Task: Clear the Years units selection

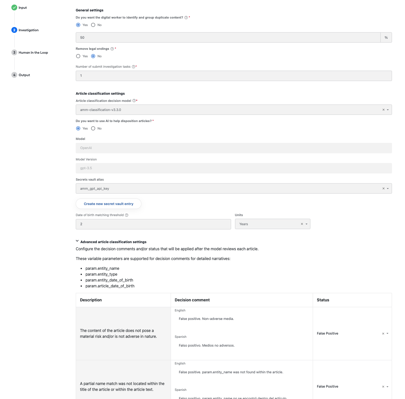Action: pyautogui.click(x=302, y=224)

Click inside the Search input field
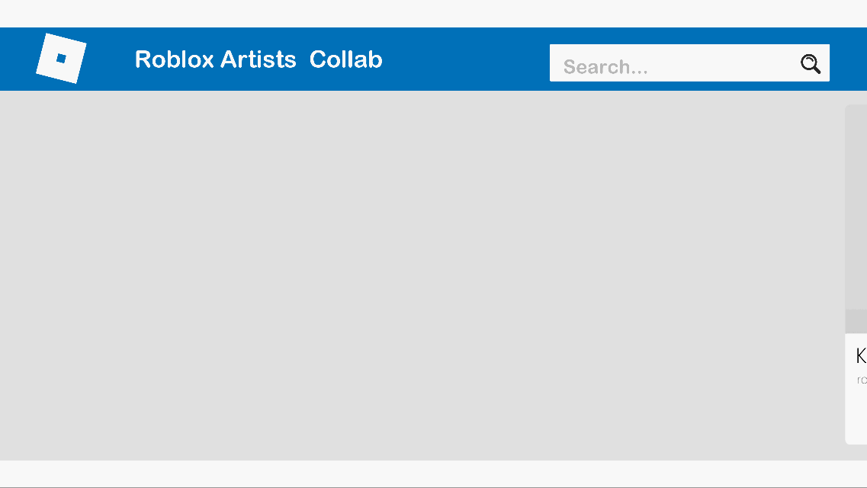671,64
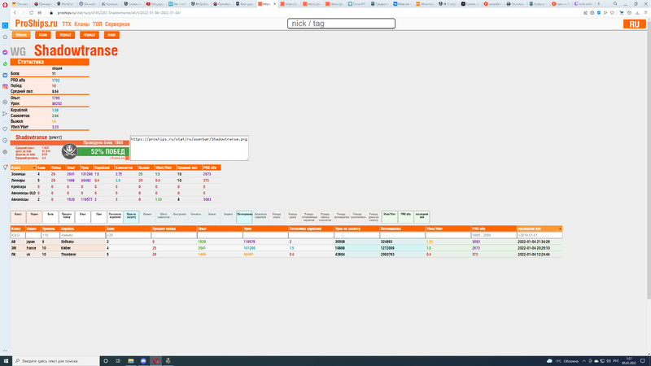Click the Windows Start button
The height and width of the screenshot is (366, 651).
click(x=7, y=359)
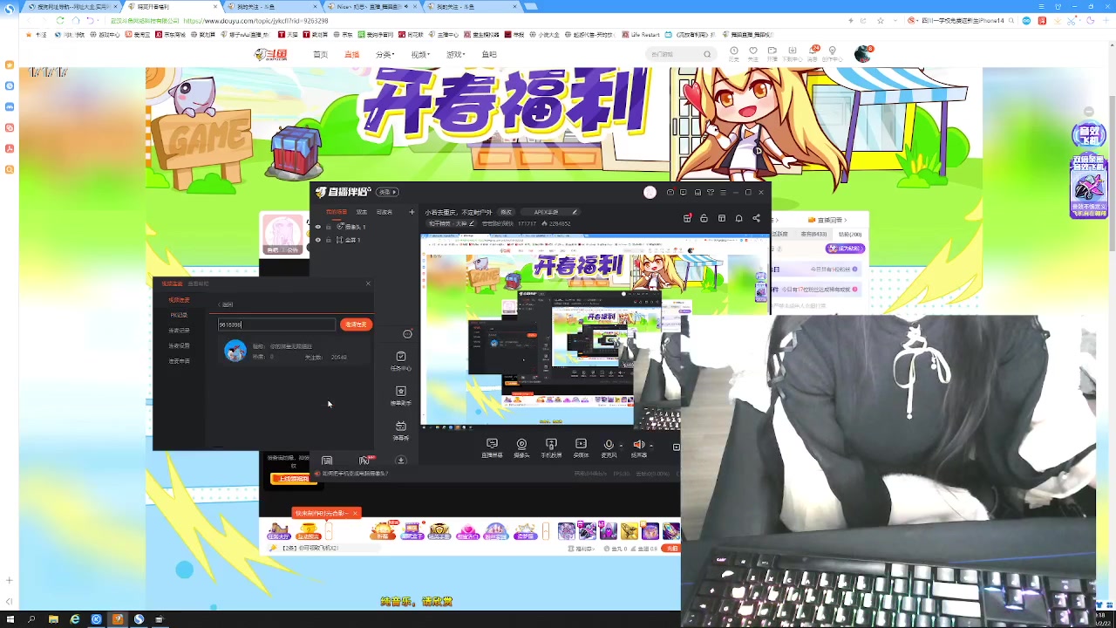Click the share icon in 直播伴侣 toolbar
Screen dimensions: 1116x628
click(756, 218)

PROBLEM DETAILS:
Rewrite all of the material above with "input field" changed to "text box" and nothing else altered. Omit the pictures.

COMPLETE OUTPUT:
Task: Clear the Years units selection

Action: pyautogui.click(x=302, y=224)

Click inside the Search text box
671,64
Click the Windows Start button
The height and width of the screenshot is (366, 651).
click(x=7, y=359)
Click the share icon in 直播伴侣 toolbar
Screen dimensions: 1116x628
click(756, 218)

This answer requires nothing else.